C'est sur la colline du Panier que les premiers habitants de la colonie grecque sont venus s'installer, six siècles avant notre ère. Mais dans l'enceinte de l'Hôtel-Dieu, le diagnostic archéologique mené par l'Inrap a montré que la succession des constructions modernes avait en grande partie fait disparaître les traces d'occupations antérieures. Seuls les jardins, situés en bas de pente, ont conservé des vestiges archéologiques relativement denses. Ici s'installe la confrérie du Saint-Esprit à la fin du XIIe siècle. Elle est à l'origine de l'émanation du pouvoir municipal, et joue un rôle politique prépondérant à Marseille durant tout le Moyen Âge. L'Hôpital du Saint-Esprit, reconstruit à plusieurs reprises, cède la place à l'Hôtel-Dieu dans sa configuration actuelle, au XVIIIe siècle.

Les anciens bâtiments seront démolis à la fin du XIXe siècle avec la création des jardins. L'église du Saint-Esprit a été retrouvée et dégagée dans sa quasi-totalité. Elle mesure 9 mètres de large et 28 de long, soit avec les chapelles quelques 300 m2. Les parties hautes ayant bien entendu disparu, ce sont les fondations, caveaux et cryptes qui ont été mis au jour, témoignant du remaniement important de l'édifice au début du XVIIe siècle. Le sous-sol de l'église conserve des vestiges antérieurs, notamment médiévaux. Mais la découverte majeure est la présence de sols romains bien conservés réutilisés au XVIIe et XVIIIe siècles comme sols des cryptes.

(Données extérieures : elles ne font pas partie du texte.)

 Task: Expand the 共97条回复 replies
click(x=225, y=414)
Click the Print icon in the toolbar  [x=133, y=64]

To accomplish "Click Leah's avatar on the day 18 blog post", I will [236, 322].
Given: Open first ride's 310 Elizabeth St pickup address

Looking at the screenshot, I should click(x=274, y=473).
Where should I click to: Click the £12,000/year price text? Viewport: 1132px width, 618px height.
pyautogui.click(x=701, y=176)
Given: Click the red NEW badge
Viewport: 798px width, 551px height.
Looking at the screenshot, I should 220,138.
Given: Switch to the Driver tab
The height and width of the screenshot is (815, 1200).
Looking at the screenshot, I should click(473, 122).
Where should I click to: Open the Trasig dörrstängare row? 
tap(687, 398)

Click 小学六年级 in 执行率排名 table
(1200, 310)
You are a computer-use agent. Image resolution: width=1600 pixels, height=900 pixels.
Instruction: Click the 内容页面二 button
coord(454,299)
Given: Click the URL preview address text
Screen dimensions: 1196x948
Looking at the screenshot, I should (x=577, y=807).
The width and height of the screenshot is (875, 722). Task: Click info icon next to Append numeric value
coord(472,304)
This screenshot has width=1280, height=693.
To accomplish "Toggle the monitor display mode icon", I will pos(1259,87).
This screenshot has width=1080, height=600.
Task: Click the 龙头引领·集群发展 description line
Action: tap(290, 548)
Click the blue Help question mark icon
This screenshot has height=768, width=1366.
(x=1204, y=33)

Dans la crypte de l'église, les sols romains sont particulièrement bien conservés et ont été réutilisés durant le Moyen Âge et l'époque moderne. Ce pavement, construit au moyen de grosses tesselles irrégulières de pierres blanches, noires, jaunes et rouges (opus de style délien), faisait peut-être partie d'un habitat privilégié dominant le port. Il a été dégagé sur environ 100 m2 et déborde l'emprise de la fouille. Outre son caractère spectaculaire, la mise en perspective de cette découverte avec les vestiges connus alentour permettra de préciser la topographie de Marseille antique et d'éclairer un secteur méconnu de la ville romaine.